This study also explored instances that recorded higher SSC values and/or streamflow and explored if we could associate it with selected precipitation indices and other possible anthropogenic and/or natural causes. We selected 50 such instances (~top 1 percentile) based on larger SSC values and finally extracted the corresponding data of streamflow and precipitation (24 h, cumulative 3-day, 5-day and 7-day). We randomly disaggregated the selected 50 instances into training (70%) and testing (30%). This allows us to characterize the extreme SSC instances using the precipitation indices as a proxy for the KG basin.

3. Results

This section presents key results from the analysis of precipitation indices, streamflow and sediment flux data.

3.1. Spatio-Temporal Variability

We assess the spatial distribution of mean annual values of R10, R20, R50, and R100 for the period of 2006–2019 (refer to Figure 2 left panel). The upper part of the KG basin, which is located on the mountain′s leeward side, has a few rainy days and a very few heavy precipitation days.
Based on the mean annual values, we find that there were only ~5 days of R10, ~2 days of R20, no days of R50 and R100 at the basin’s driest region. The wettest region showed ~116 days of R10, ~76 days of R20, ~33 days of R50, and ~10 days of R100. Such a diverse variation of extreme precipitation could lead to different yields of sediment runoff across the basin. For example, 10 out of 77 stations showed only 25 days in a year with daily precipitation exceeding 10 mm. In contrast, 5 out of 77 stations showed more than 100 days in a year with daily precipitation exceeding 10 mm. In terms of extremely heavy precipitation days (i.e., R100), we found that almost 60% of the stations (45 out of 77) comprise at least one day with R100. During such extreme events, a huge amount of sediment is often washed away from the basin. Along with the spatial variation, the study basin exhibits a significant inter annual variation (expressed using STD and CV in Figure 2).
We highlight instances of RX1day, RX3day, RX5day, and RX7day in Figure 2 (right panel). They represent the spatial distribution of 1-day maximum precipitation, and consecutive 3-day, 5-day and 7-day maximum precipitation. Larger surface runoff and sediment load are typically represented by this information, which we discuss in the subsequent sections. As expected, there is a significant spatial variation of these indices across the basin. The wettest region in the basin typically receives ~210 mm precipitation in a day, ~435 mm in consecutive three days, ~543 mm in consecutive five days, and ~658 mm in consecutive seven days in a year.
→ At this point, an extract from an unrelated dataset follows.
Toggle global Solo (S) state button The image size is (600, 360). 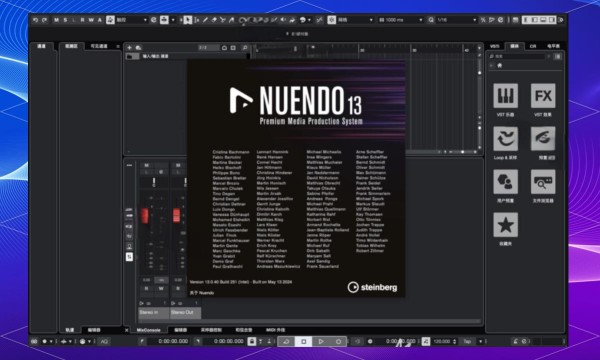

In contrast, the driest region in the basin gets only ~38 mm for RX7day. Thus it is reasonable to expect a wide variation in the precipitation-induced sediment yield.
We show the inter-annual variation of basin-averaged precipitation, streamflow, SSC anomaly along with the bare land area anomaly of the KG basin in Figure 3a–d. Although we see a substantial inter annual variation of several precipitation indices (not shown), we highlight only a few in Figure 3. Most of the extreme precipitation indices are associated with instantaneous events. We deal with these instances in the subsequent section and focus on annual sediment yield in the current section. In general, the tendency of precipitation and streamflow is congruous with a slight fluctuation in a few years. Although the sediment transport is guided by streamflow, we find a significant discrepancy between SSC and streamflow tendencies. There is a clear positive anomaly of SSC from 2006 to 2010, which is quite different in streamflow. Multiple factors control the sediment supply and transport in the Himalayan basin; a straight-forward and simple analysis (shown in Figure 3) is insufficient. Bare land areas are prone to produce more sediment yield. We find that the trends of SSC are quite similar to the trends of bare land areas. The resulting Pearson’s correlation between the two was found to be 0.6, indicating a moderate association. Landslide is another crucial source of sediment yield. Figure 3e presents the annual count of reported landslides in the KG River basin (also refer to Figure 1). Despite a fluctuating pattern, we could detect a general increasing tendency of the occurrence of landslides. Here, we did not consider the size of landslides, and their stability after the occurrence. It is envisaged that such information in conjunction with the amount, intensity, and frequency of extreme precipitation locally affect the sediment yield. In the subsequent section, we attempt to explore other possible anthropogenic causes, such as road construction and land-use/land-cover (LULC) changes in relation to the sediment yield of the basin. Before that, we investigate the correlation of streamflow and SSC with all precipitation indices in order to quantify climatic association and causes.

3.2. Correlation

Figure 4 shows a summary of the correlation among basin-averaged precipitation indices, streamflow, and sediment flux. In general, PRCPTOT shows a positive correlation with all threshold-based indices, extreme precipitation amount-based absolute indices and streamflow, but no correlation with SSC. Since ratio-based indices are computed using the PRCPTOT as a denominator, they negatively correlate with PRCPTOT. Notably, PRCPTOT demonstrates a significant correlation (at p = 0.01) with R20, R50, and RX7day, and a moderate correlation with R10, RX5day, and average MDD.
We observe maximum SSC has a significant positive correlation with RX3day only, whereas average SSC shows a statistically significant positive correlation with all ratio-based indices. In streamflow, maximum MDD has a significant correlation with extreme precipitation amounts based on absolute indices, such as RX1day, RX3day, RX5day, and RX7day. In contrast, average MDD shows less association with these absolute indices. However, we find an interesting significant association of average MDD with R20. Apart from R20, average MDD has positive correlations with R10, and R50, although it is statistically insignificant at p = 0.01.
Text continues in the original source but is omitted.